Officials mark Rumbula massacre

Take note – story published 8 years and 6 months ago

President Raimonds Vējonis attended a ceremony November 29 with other top officials marking one of the darkest chapters of Latvian history, the 'Rumbula massacre'. 

Alongside Speaker of the Saeima, Ināra Mūrniece, and the Foreign Minister Edgars Rinkēvičs, Vējonis took part in a remembrance ceremony organised by the Council of the Jewish Communities of Latvia at the Rumbula Memorial.

In his address Vējonis emphasised that victims deserve not only our prayers but also our efforts to prevent war and other crimes.

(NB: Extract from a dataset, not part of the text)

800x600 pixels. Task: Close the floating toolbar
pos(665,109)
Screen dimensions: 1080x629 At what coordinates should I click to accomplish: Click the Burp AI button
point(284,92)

"We are acutely aware of this here at Rumbula, the site of a monstrous crime. We are in a place where people were betrayed and slaughtered. This was an act instigated by occupying powers. Our state had been destroyed. Regrettably, there were those amongst us who turned to evil. What they did is deplorable and must be condemned," Vējonis said.

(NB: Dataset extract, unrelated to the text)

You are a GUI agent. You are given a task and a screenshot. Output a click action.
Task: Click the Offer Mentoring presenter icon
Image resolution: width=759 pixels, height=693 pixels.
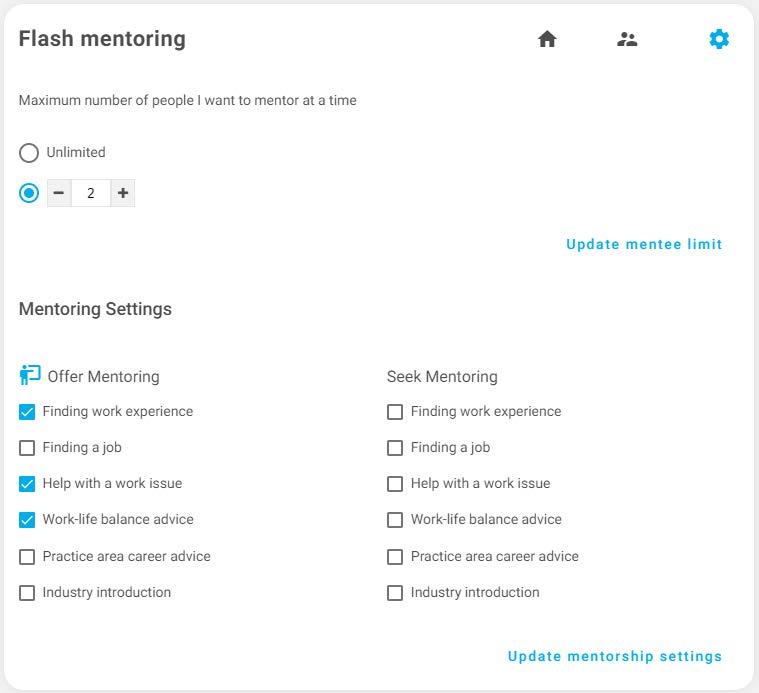[29, 376]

The goal of Latvia's restored statehood is to provide all possible support for Latvia’s Jewish congregations and communities to mitigate the consequences of wrongful actions by the Soviet Union and Nazi Germany, he added, encouraging the restitution of Jewish properties that have still not been returned.

Foreign Minister Edgars Rinkēvičs said that Holocaust education, remembrance and research is a challenging task, and paid tribute to around 600 Latvians who showed resistance to the occupying Nazis by sheltering Jews.

Rumbula is one of the largest sites of mass extermination of Jews. On 20 November and 8 December 1941, more than 25,000 Jews from the Riga Ghetto and approximately 1,000 Jews deported from Germany were killed in Rumbula forest just outside Riga.